City Votes To Ban Pepper Spray, Baseball Bats, Certain Types Of Signs From Protests, Despite Criticism From ACLU
Los Angeles City Council voted Tuesday to tentatively approve an ordinance that would ban pepper spray, baseball bats, glass bottles, certain types of signage and other items from protests and public assemblies. The proposed ordinance had drawn criticism from civil rights advocates, who are concerned about First Amendment infringement and unnecessary criminalization of commonplace items.
Metal pipes, open-flame torches, aerosol sprays, bear repellent, rocks, and bricks would also fall under the ban, as would signs that aren't made of "soft" material. As noted in the original motion, the ordinance comes in the wake of a number of violent altercations at protests and demonstrations around the country, and is presented as a means of avoiding potentially violent situations here in Los Angeles.

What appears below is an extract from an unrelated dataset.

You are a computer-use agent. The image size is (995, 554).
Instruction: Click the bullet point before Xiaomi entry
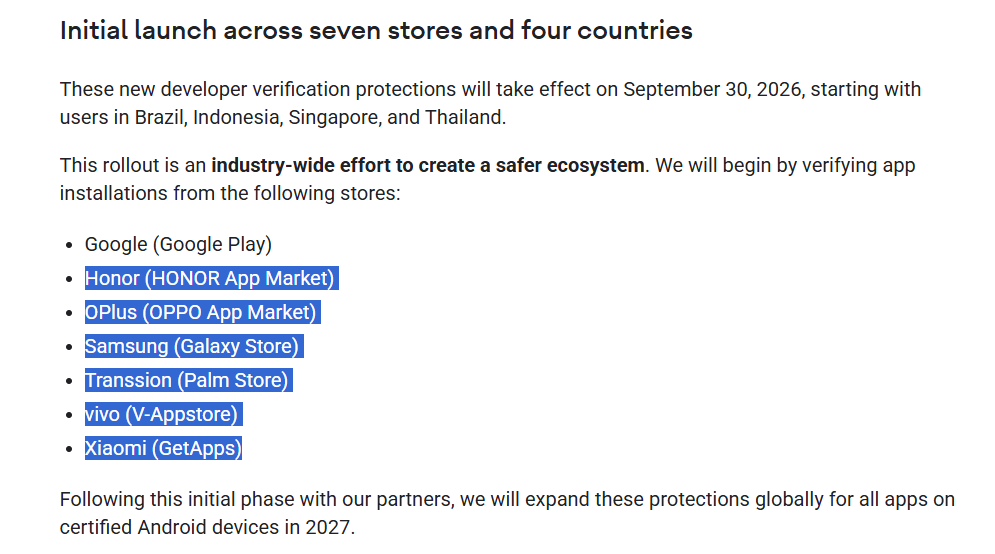click(69, 449)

The American Civil Liberties Union of Southern California, however, criticized the ordinance as a "red herring" in a letter to City Council. They argued that although the ordinance has has been billed as being about banning "weapons," weapons like guns, knives, and nunchuks are already illegal to possess publicly. In the ACLU's view, "the primary effect of this ordinance above and beyond existing law" will be "to criminalize the possession of signs that are not sufficiently 'soft' or commonly-possessed items such as soda bottles." The ACLU also raises concerns about the legality of criminalizing items at protests that aren't otherwise banned at other public gatherings, such as certain types of signage. Existing law only specifically prohibits wood exceeding certain dimensions at protests.
The ACLU also warned that the ordinance could needlessly criminalize "engaging in commonplace behavior that individuals will not reasonably know has been legislated into a public safety risk." According to the ACLU's letter, City Councilmember Mitch O'Farrell raised similar concerns at an earlier Public Safety Committee meeting, warning that individuals might not realize some of the more commonplace items had been banned—and that this potential criminalization could have particularly negative ramifications for undocumented Angelenos. O'Farrell ultimately ended up voting in favor of the ordinance.
The ordinance was approved by a 13-1 vote, with only Councilmember Mike Bonin opposing. City News Service reports that Bonin raised concerns about the definition of "public assembly," and whether the ban would also apply to individuals at a farmers market or street festival.
The L.A. Times reports that the new law was passed as an “urgency ordinance,” meaning it could go into effect within days.